**What needs to be done**
Every line from the one with "Where should I" to the end of the listing, and nothing else, is to be printed exactly; please leave the pictures out.

------------------------

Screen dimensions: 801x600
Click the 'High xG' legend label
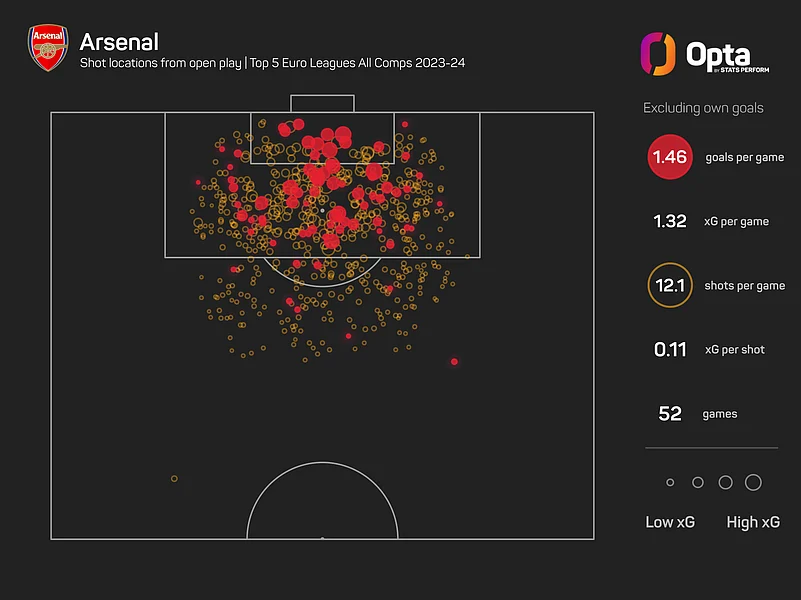pyautogui.click(x=753, y=522)
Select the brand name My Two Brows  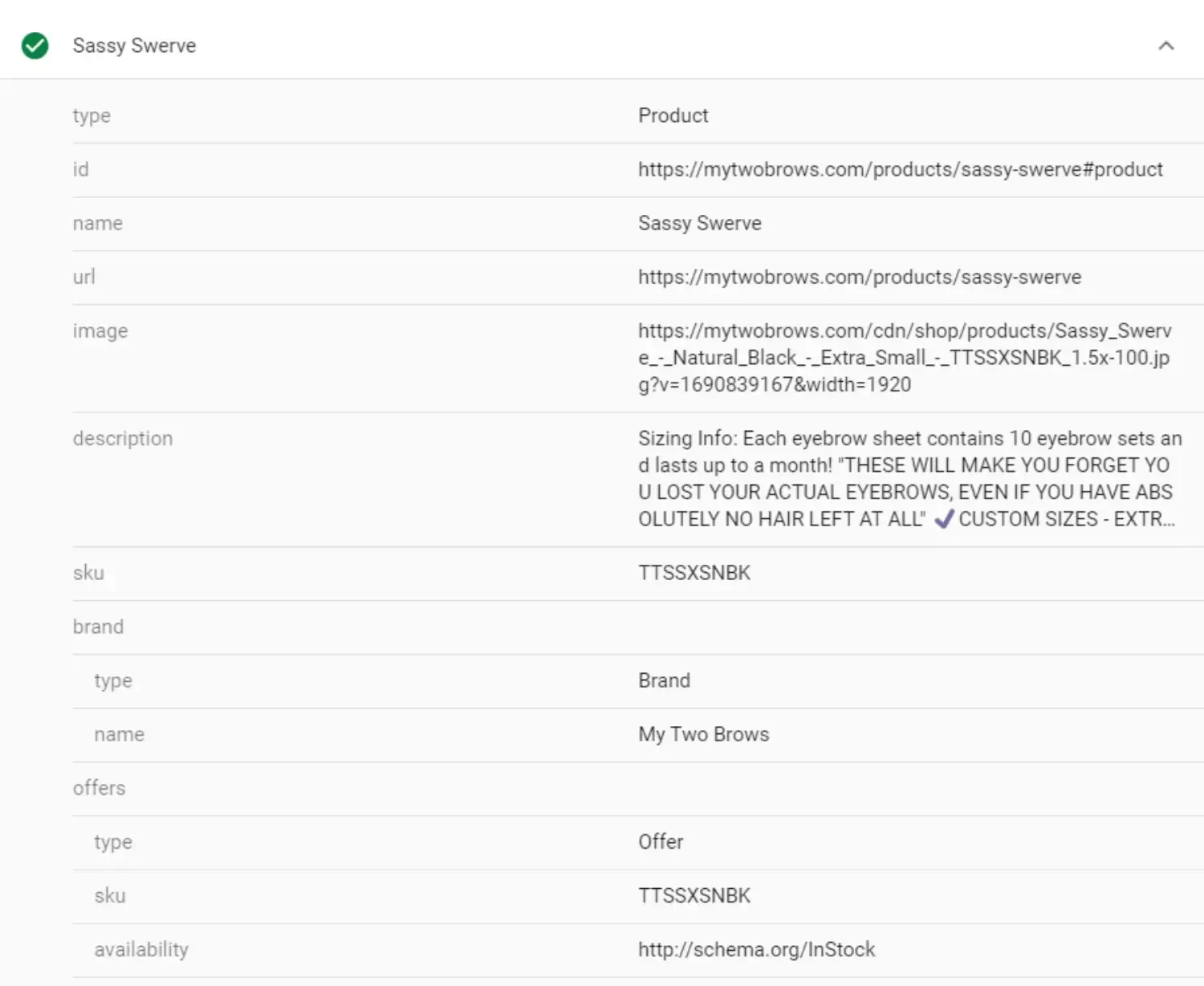(703, 733)
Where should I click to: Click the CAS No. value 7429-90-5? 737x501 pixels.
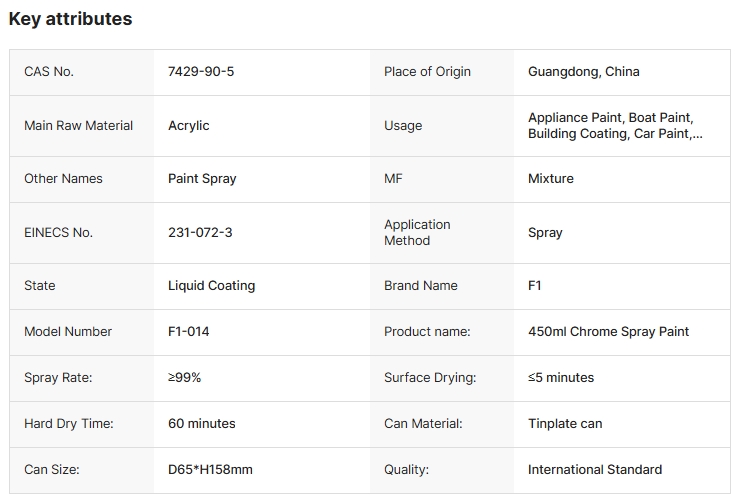[200, 72]
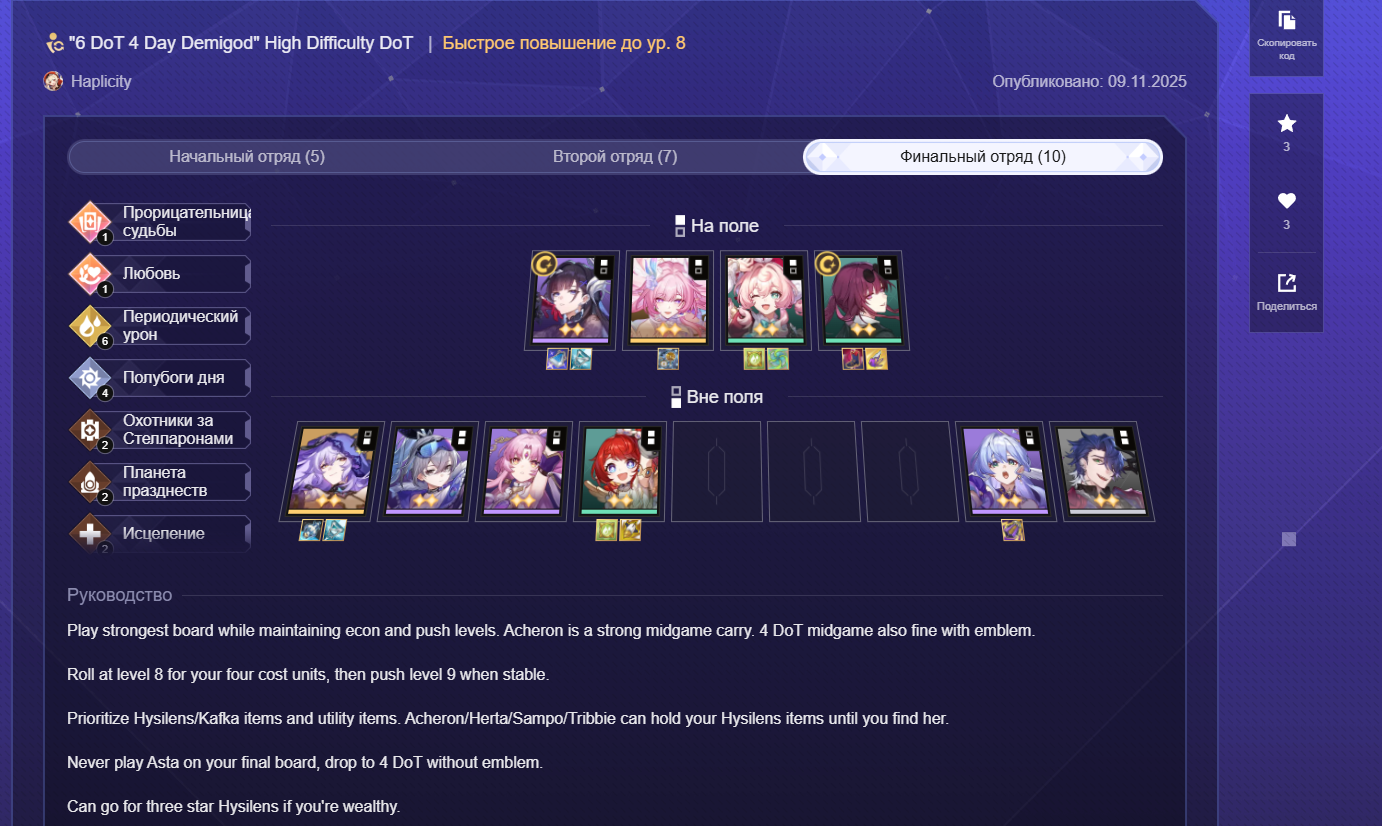The height and width of the screenshot is (826, 1382).
Task: Select the Полубоги дня trait icon
Action: (88, 378)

------------------------

**Exercise response**
Where should I click to: Click the CAS No. value 7429-90-5? 737x501 pixels.
[200, 72]
The height and width of the screenshot is (826, 1382).
Task: Select the Полубоги дня trait icon
Action: (88, 378)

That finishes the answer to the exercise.